Take the lines below between the one holding "อีสานโพล (857, 59)" and the one holding "สังคมการเมือง (291, 1260)", inclusive, and copy them exactly. Add nothing.

-.-.-

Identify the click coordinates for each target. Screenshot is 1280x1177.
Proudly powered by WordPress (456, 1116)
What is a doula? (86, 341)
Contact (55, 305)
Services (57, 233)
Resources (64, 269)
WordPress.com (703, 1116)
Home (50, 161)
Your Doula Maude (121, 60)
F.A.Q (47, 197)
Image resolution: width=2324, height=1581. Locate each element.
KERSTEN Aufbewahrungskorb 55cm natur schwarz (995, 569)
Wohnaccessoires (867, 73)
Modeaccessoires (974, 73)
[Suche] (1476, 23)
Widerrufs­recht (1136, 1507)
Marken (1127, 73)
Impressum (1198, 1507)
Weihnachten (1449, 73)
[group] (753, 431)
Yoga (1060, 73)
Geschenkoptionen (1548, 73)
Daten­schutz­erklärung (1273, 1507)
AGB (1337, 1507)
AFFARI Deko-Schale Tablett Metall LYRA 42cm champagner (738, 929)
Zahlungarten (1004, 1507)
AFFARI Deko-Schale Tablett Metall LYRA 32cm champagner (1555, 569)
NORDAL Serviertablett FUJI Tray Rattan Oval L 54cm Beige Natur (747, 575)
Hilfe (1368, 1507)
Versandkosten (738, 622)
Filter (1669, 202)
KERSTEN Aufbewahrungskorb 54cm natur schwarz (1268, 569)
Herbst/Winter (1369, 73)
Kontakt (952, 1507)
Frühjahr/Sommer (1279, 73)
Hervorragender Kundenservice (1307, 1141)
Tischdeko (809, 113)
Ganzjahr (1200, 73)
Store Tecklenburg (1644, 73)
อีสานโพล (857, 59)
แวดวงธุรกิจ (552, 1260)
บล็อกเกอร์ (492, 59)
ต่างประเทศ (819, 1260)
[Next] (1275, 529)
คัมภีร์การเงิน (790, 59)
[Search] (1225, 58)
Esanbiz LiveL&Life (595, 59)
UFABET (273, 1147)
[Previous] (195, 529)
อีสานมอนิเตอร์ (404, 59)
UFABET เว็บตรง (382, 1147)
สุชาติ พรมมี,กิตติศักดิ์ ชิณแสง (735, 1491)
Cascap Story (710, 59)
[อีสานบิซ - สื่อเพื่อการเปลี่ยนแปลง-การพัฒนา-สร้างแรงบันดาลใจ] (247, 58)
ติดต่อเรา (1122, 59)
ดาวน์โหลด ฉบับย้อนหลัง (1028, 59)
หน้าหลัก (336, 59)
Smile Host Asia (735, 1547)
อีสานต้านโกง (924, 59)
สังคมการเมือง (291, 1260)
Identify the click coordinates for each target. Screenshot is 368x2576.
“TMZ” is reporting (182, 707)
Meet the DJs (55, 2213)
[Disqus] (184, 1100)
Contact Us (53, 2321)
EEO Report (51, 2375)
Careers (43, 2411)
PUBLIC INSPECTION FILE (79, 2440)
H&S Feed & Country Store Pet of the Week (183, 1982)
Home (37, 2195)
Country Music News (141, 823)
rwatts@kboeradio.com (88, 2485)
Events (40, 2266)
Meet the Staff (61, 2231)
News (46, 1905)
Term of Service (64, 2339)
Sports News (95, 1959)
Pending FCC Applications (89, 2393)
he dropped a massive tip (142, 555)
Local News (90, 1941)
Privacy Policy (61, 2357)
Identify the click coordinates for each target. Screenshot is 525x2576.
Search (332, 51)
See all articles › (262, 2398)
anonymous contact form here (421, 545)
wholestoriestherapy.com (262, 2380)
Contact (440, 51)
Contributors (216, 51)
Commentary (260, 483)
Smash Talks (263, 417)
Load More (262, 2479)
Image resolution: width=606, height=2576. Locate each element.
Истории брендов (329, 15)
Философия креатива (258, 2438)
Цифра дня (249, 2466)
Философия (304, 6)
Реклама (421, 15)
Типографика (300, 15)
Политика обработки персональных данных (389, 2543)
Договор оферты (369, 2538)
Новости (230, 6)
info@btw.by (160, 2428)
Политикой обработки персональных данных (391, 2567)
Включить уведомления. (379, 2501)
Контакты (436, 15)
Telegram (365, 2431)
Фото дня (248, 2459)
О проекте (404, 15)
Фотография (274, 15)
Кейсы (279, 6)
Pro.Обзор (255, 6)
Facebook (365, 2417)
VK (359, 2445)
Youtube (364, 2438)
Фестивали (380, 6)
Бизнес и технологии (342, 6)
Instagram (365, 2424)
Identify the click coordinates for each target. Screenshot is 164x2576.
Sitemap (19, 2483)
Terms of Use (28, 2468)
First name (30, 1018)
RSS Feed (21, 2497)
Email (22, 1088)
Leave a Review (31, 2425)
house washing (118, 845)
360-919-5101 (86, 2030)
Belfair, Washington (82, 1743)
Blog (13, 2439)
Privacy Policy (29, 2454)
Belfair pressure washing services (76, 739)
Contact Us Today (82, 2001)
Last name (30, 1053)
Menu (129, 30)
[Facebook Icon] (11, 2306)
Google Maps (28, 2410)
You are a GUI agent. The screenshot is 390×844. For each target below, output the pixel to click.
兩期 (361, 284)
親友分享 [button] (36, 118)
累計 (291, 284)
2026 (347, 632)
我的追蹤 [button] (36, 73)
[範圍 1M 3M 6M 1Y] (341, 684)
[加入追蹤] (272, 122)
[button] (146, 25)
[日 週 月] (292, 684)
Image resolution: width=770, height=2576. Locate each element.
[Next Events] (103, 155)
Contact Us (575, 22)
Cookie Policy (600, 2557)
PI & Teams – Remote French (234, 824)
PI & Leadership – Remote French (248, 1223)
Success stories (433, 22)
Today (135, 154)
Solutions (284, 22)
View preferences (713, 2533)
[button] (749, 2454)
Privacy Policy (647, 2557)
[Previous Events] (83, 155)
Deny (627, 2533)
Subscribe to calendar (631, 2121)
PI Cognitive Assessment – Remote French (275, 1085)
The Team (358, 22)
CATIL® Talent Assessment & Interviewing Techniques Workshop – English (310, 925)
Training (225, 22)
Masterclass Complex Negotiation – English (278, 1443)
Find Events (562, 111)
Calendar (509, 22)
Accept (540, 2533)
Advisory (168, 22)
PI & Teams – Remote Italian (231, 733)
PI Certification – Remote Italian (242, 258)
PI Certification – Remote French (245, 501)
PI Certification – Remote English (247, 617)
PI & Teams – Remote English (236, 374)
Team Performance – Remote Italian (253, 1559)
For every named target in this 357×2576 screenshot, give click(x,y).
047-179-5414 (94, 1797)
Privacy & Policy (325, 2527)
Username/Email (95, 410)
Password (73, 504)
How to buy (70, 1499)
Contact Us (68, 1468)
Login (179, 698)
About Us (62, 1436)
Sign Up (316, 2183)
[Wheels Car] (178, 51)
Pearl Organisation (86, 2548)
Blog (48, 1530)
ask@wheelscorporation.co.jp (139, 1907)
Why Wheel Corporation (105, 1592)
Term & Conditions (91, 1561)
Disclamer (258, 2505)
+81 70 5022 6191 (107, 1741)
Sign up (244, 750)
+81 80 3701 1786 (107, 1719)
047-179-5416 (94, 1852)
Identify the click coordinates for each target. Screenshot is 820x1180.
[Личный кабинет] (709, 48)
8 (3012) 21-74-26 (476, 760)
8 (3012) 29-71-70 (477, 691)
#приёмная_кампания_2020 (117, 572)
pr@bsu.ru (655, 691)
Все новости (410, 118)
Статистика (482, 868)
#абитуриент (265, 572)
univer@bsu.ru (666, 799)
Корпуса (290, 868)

-.-.-

RESPONSE AREA.
อีสานโพล (857, 59)
แวดวงธุรกิจ (552, 1260)
บล็อกเกอร์ (492, 59)
ต่างประเทศ (819, 1260)
[Next] (1275, 529)
คัมภีร์การเงิน (790, 59)
[Search] (1225, 58)
Esanbiz LiveL&Life (595, 59)
UFABET (273, 1147)
[Previous] (195, 529)
อีสานมอนิเตอร์ (404, 59)
UFABET เว็บตรง (382, 1147)
สุชาติ พรมมี,กิตติศักดิ์ ชิณแสง (735, 1491)
Cascap Story (710, 59)
[อีสานบิซ - สื่อเพื่อการเปลี่ยนแปลง-การพัฒนา-สร้างแรงบันดาลใจ] (247, 58)
ติดต่อเรา (1122, 59)
ดาวน์โหลด ฉบับย้อนหลัง (1028, 59)
หน้าหลัก (336, 59)
Smile Host Asia (735, 1547)
อีสานต้านโกง (924, 59)
สังคมการเมือง (291, 1260)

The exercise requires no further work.